■ Brief
Beginning with the line containing "Where should I click to: Click the import" and ending at the last line of the data, set down every line exactly, leaving out all pictures.

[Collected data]
■ ■ ■ ■ ■

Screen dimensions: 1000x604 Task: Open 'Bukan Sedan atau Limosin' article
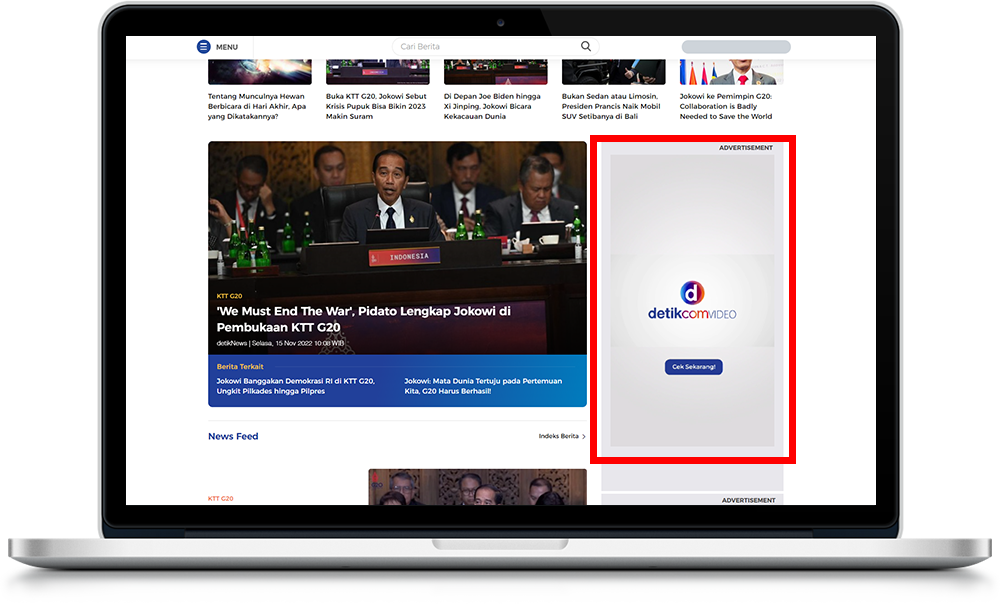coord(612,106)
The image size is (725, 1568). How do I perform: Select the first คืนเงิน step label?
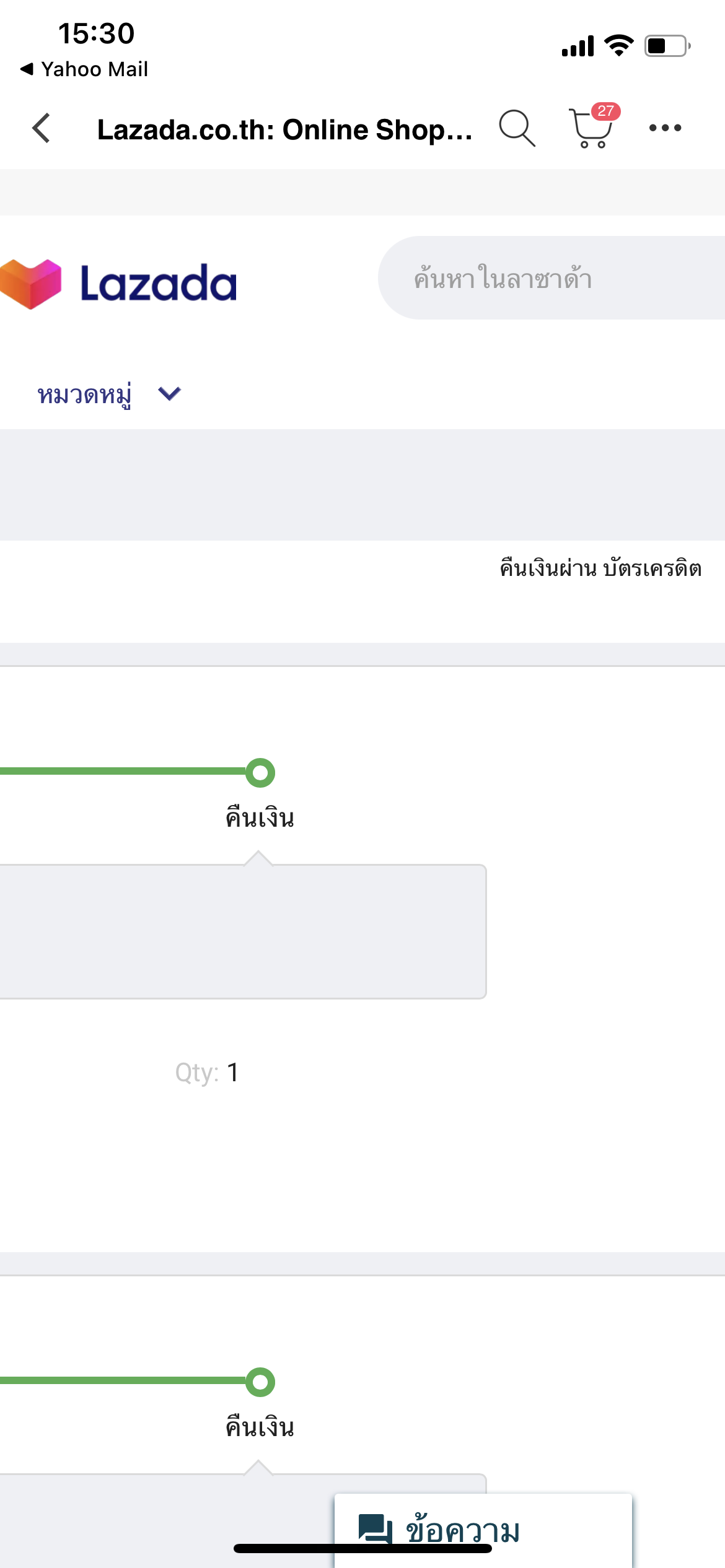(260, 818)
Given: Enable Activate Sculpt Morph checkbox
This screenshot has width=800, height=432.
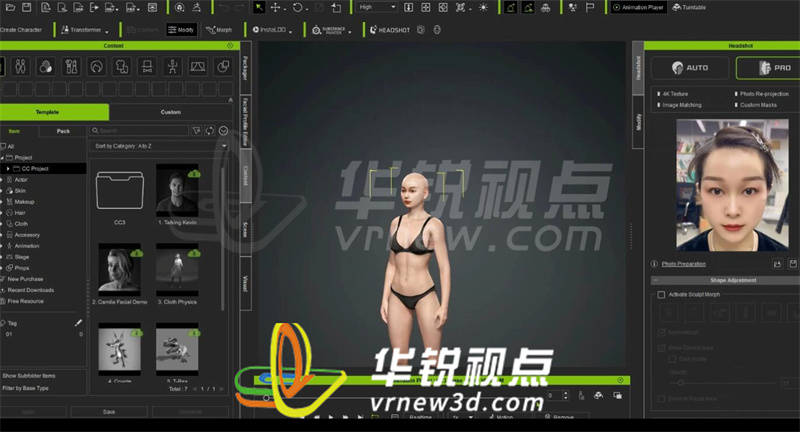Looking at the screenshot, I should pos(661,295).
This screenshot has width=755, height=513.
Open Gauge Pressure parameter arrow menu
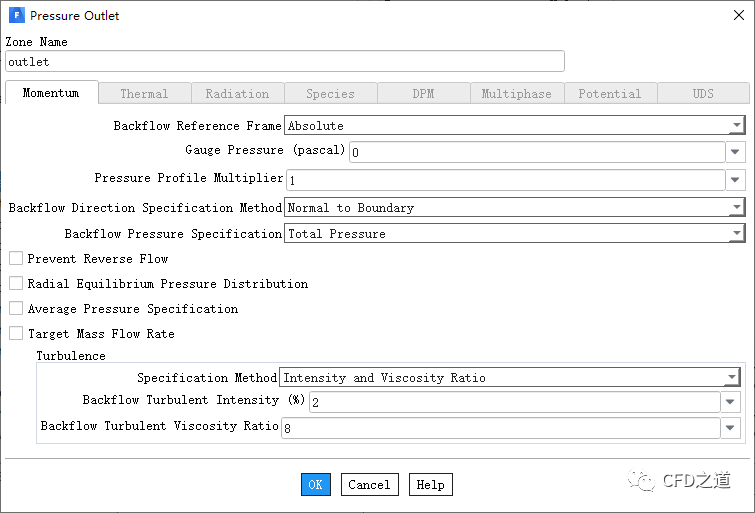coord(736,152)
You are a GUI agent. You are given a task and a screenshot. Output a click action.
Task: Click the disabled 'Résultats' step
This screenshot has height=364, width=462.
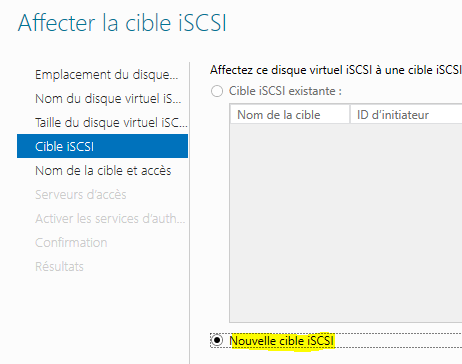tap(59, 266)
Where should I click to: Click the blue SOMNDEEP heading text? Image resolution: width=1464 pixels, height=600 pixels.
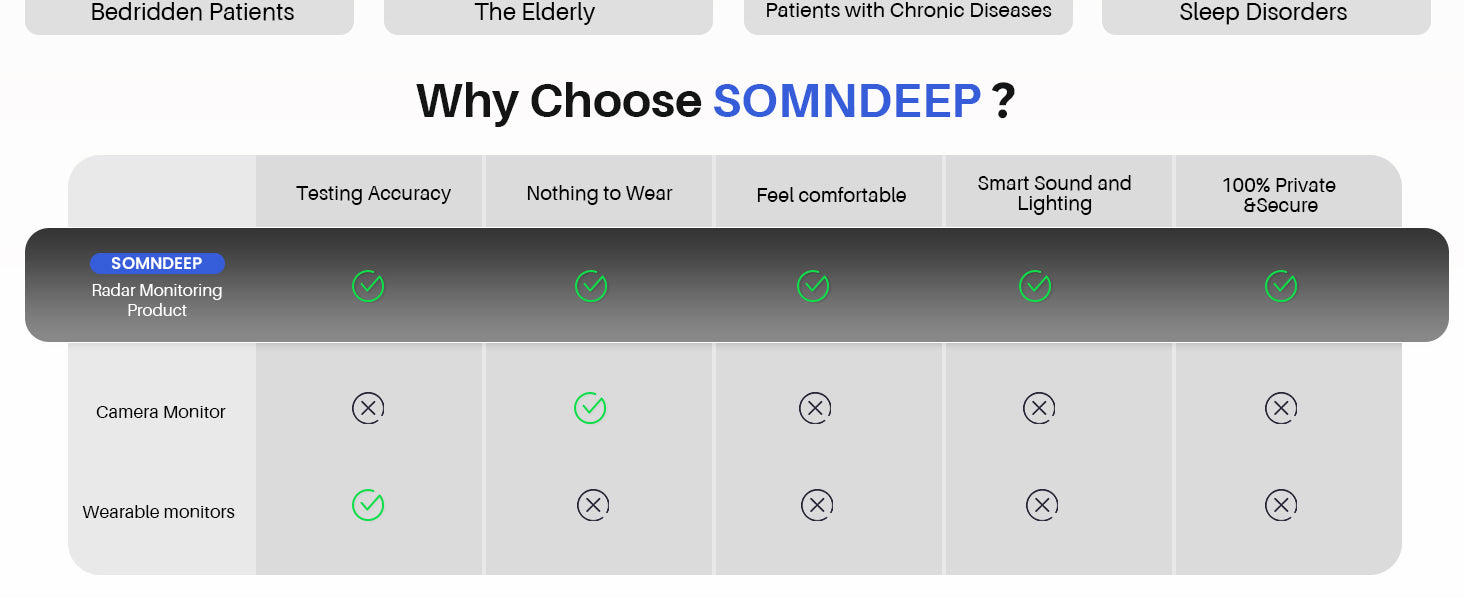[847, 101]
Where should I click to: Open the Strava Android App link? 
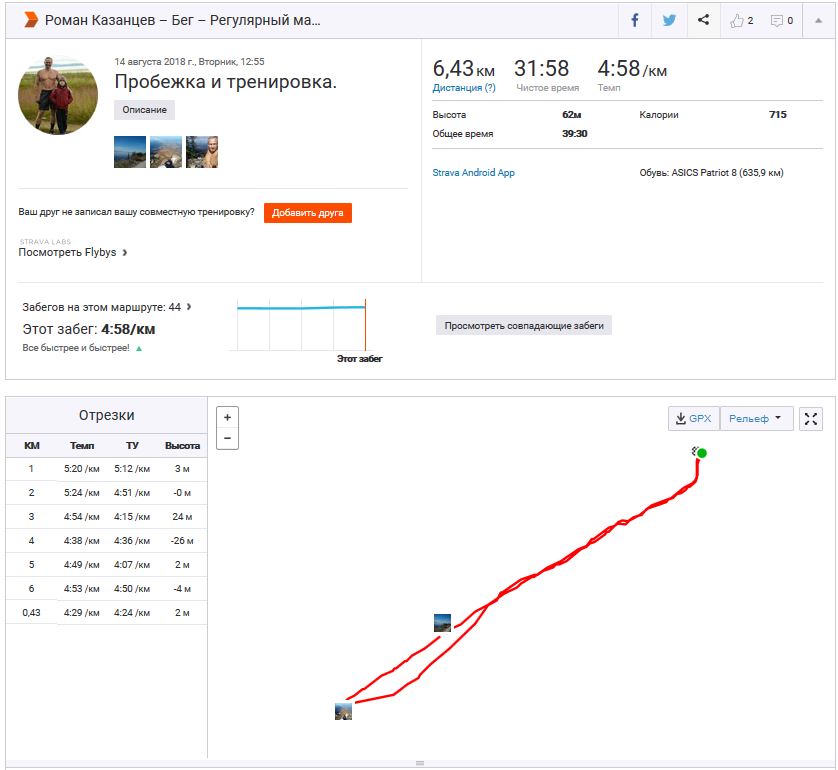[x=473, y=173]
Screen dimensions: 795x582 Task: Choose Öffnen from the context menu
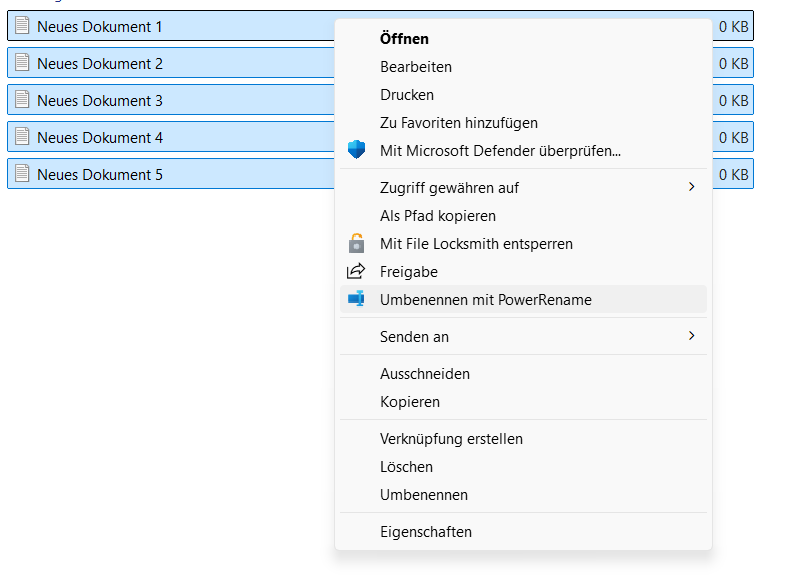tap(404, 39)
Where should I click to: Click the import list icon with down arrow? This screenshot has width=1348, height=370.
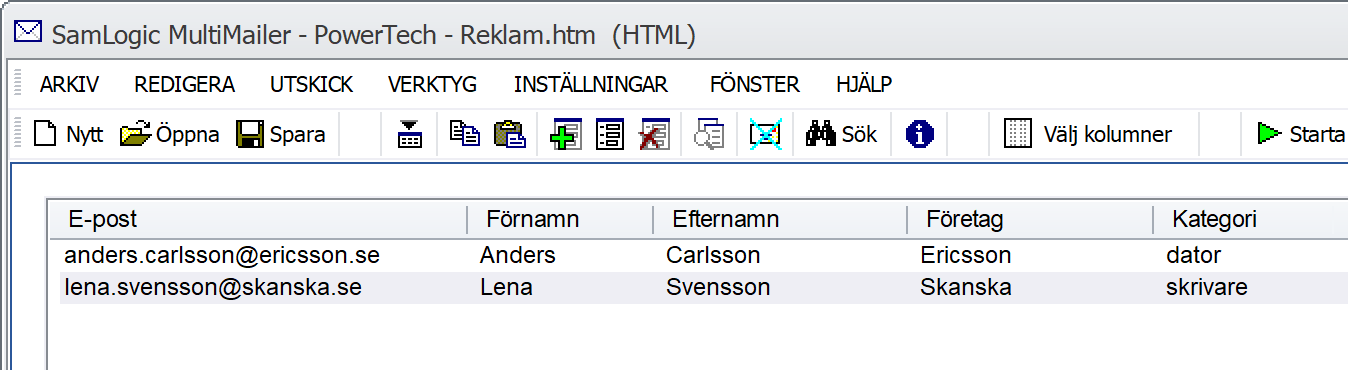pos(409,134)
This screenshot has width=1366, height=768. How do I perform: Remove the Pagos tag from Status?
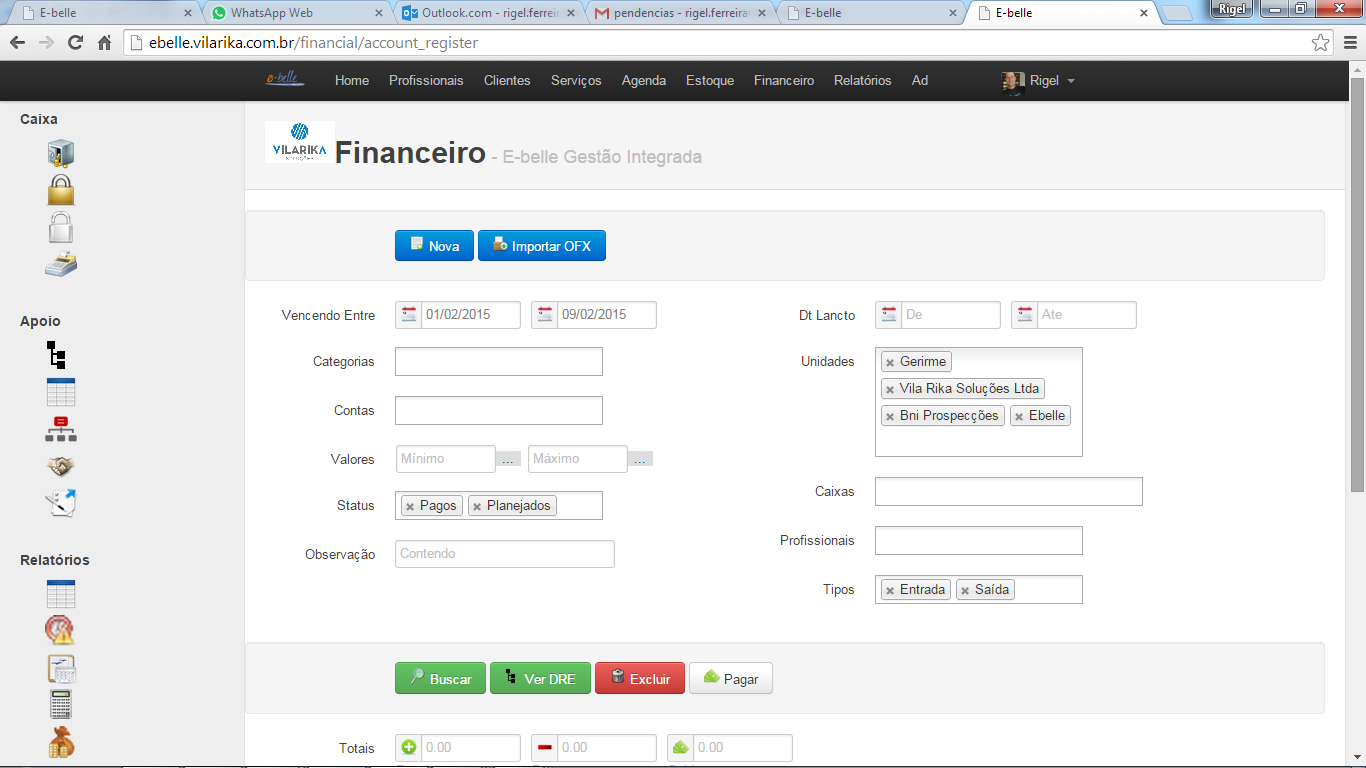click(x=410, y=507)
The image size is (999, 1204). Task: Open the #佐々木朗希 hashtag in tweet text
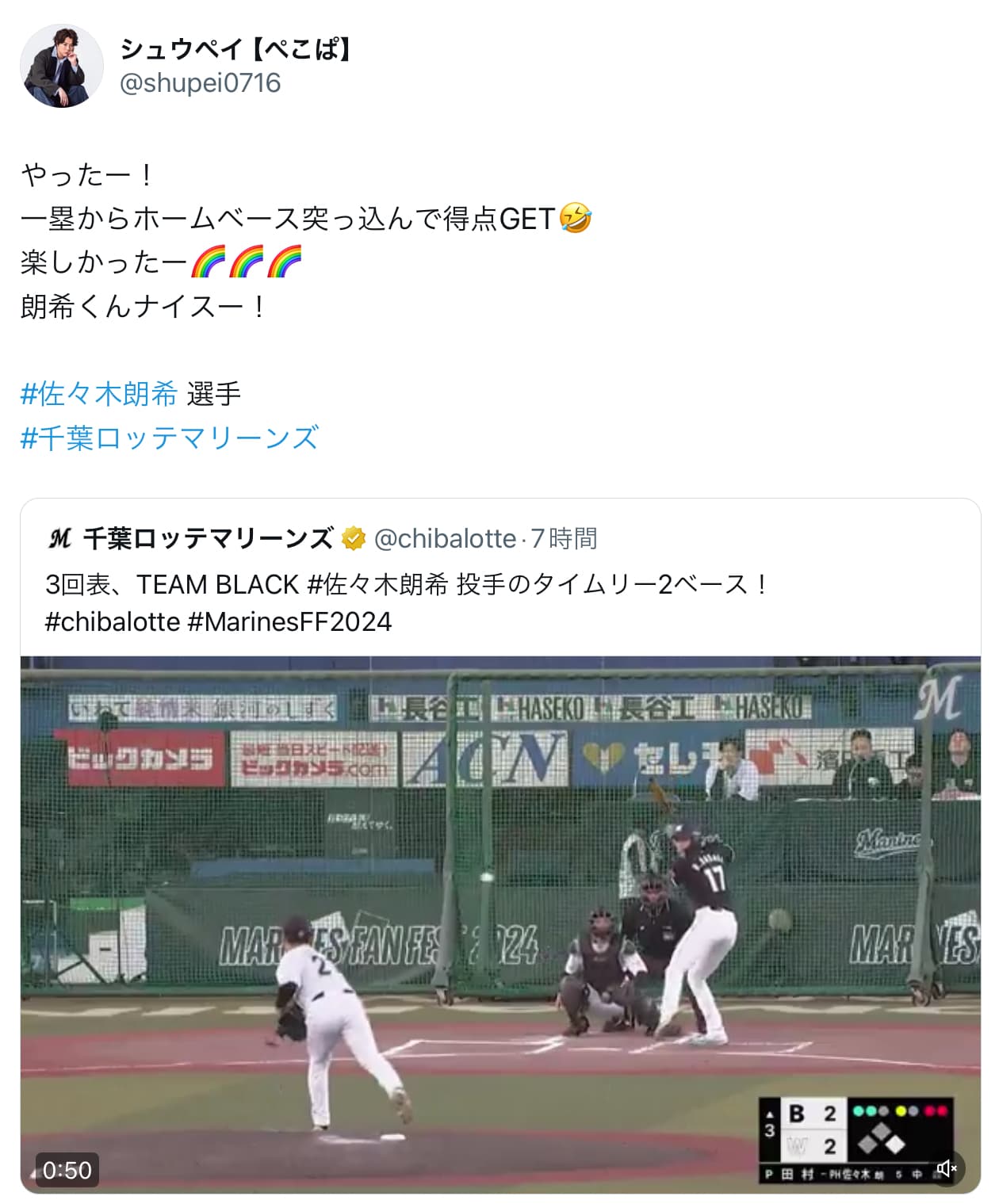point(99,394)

■ ■ ■ ■ ■

■ Response for this exercise
Where should I click to: Click the import list icon with down arrow? This screenshot has width=1348, height=370.
pos(409,134)
This screenshot has width=1366, height=768. How do I perform: Remove the Pagos tag from Status?
click(x=410, y=507)
The image size is (999, 1204). Task: Open the #佐々木朗希 hashtag in tweet text
point(99,394)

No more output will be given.